You probably need to set TERM to xterm-256color. If 'infocmp xterm'
says you have 8 colors, ncurses and dvtm will think your terminal
only
supports 8 colors. If you don't have the proper terminfo files,
then be
prepared for some fun with 'infocmp' and 'tic'.
After install terminfo for xterm-256color,
echo $TERM inside xterm now gives xterm-256color, but after enter
dvtm,
echo $TERM now gives rxvt-256color, why not xterm-256color?.
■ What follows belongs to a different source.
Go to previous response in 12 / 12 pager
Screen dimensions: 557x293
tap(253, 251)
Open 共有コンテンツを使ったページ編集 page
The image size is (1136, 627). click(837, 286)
Moreover colors are displayed incorrectly. This is worse than using
the previous xterm setting.
So you mean that if you run the following shell command both outside
and inside dvtm, you get different results?
for i in `seq 1 64`; do echo -e "\e[38;5;${i}mXXX"; done
The colors *should* match. If not, that's a bug.
TERM is set to rxvt or rxvt-256color because those are the escape
sequences interpreted by madtty.c. If you have code that absolutely
must have TERM=xterm, I think it's sufficient to modify "keytable" in
that file.
2. if start dvtm from dmenu typing "xterm -e dvtm" there is always
an
extra ^Z placed in ttyin so that when I start to type any
character, the ^Z appear and I have to delete it,
However if I start dvtm from xterm, it is OK.
Change config.mk to use ncursesw (LIBS_UTF8).
I already built with unicode
$ldd dvtm
linux-vdso.so.1 => (0x00007fffa7ffe000)
libc.so.6 => /lib/libc.so.6 (0x00007f869f99c000)
libutil.so.1 => /lib/libutil.so.1 (0x00007f869f799000)
libncursesw.so.5 => /lib/libncursesw.so.5 (0x00007f869f552000)
/lib64/ld-linux-x86-64.so.2 (0x00007f869fd0e000)
libdl.so.2 => /lib/libdl.so.2 (0x00007f869f34e000)
There seems to be some sort of race condition between SIGWINCH being
raised and some other magic. I personally use rxvt-unicode (which
works fine with "urxvt -e dvtm") and only ever use dvtm on remote
computers, so I'm not inclined to dig any deeper into this.